**Work to be completed**. Using the records below, quote only the span that opens with the line containing "The image size is (791, 539)." and closes with the line containing "Click the DCA", exactly and inclusively.

**Records for processing**.
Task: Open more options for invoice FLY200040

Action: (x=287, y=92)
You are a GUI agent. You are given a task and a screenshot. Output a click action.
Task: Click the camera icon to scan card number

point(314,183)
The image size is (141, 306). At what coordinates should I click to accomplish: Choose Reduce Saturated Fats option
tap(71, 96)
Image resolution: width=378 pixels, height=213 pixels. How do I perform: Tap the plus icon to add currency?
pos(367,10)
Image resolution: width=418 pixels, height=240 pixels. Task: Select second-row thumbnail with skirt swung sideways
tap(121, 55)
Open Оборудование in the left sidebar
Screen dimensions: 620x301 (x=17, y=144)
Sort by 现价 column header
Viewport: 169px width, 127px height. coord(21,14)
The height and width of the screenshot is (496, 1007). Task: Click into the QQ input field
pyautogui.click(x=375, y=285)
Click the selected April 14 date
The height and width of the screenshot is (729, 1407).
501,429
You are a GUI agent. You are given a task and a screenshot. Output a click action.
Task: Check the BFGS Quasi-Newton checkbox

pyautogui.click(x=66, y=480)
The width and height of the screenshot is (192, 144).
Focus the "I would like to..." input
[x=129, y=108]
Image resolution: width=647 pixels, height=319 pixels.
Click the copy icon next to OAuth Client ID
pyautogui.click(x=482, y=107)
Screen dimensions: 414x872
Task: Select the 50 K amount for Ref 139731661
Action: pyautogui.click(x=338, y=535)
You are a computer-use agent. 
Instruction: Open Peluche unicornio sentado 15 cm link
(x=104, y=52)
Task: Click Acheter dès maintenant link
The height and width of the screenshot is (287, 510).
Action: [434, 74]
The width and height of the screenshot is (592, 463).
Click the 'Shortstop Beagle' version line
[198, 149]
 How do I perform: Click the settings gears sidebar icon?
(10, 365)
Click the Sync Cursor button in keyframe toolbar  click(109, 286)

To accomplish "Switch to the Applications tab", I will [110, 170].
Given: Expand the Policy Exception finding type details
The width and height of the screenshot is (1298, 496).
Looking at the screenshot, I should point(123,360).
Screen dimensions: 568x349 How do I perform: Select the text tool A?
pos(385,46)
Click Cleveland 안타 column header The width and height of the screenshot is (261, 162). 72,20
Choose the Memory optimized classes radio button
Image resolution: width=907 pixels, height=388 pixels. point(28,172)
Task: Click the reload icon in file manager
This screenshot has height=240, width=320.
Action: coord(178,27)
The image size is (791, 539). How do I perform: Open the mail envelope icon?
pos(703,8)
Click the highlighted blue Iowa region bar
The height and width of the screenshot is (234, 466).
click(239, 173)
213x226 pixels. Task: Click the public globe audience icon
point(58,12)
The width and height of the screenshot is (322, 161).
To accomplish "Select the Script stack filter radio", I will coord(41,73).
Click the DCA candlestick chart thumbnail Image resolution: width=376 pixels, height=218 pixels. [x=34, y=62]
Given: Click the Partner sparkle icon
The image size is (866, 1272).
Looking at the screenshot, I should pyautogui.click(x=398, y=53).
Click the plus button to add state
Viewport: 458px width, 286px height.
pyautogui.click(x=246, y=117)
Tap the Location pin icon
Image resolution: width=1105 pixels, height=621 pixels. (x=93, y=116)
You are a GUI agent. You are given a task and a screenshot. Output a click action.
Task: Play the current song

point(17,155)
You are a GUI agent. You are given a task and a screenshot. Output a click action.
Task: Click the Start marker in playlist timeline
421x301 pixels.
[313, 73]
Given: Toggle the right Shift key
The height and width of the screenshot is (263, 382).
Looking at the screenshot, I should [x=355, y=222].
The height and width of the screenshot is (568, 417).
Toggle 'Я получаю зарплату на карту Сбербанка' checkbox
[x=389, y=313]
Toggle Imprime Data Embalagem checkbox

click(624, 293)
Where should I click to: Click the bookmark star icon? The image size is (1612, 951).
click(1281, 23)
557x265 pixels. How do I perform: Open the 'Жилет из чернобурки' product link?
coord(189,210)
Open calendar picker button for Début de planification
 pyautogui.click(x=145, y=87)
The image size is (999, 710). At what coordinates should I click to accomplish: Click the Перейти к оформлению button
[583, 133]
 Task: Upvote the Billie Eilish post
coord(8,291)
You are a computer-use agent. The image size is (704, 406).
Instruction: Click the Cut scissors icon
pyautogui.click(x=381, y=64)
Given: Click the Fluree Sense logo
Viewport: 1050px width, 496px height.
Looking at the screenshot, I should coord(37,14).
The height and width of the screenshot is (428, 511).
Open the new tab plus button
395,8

**Task answer**.
The image size is (791, 539). How do I perform: Open the mail envelope icon?
pos(703,8)
Click the highlighted blue Iowa region bar
The height and width of the screenshot is (234, 466).
click(239, 173)
213x226 pixels. Task: Click the public globe audience icon
point(58,12)
The width and height of the screenshot is (322, 161).
To accomplish "Select the Script stack filter radio", I will coord(41,73).
Click the DCA candlestick chart thumbnail Image resolution: width=376 pixels, height=218 pixels. [x=34, y=62]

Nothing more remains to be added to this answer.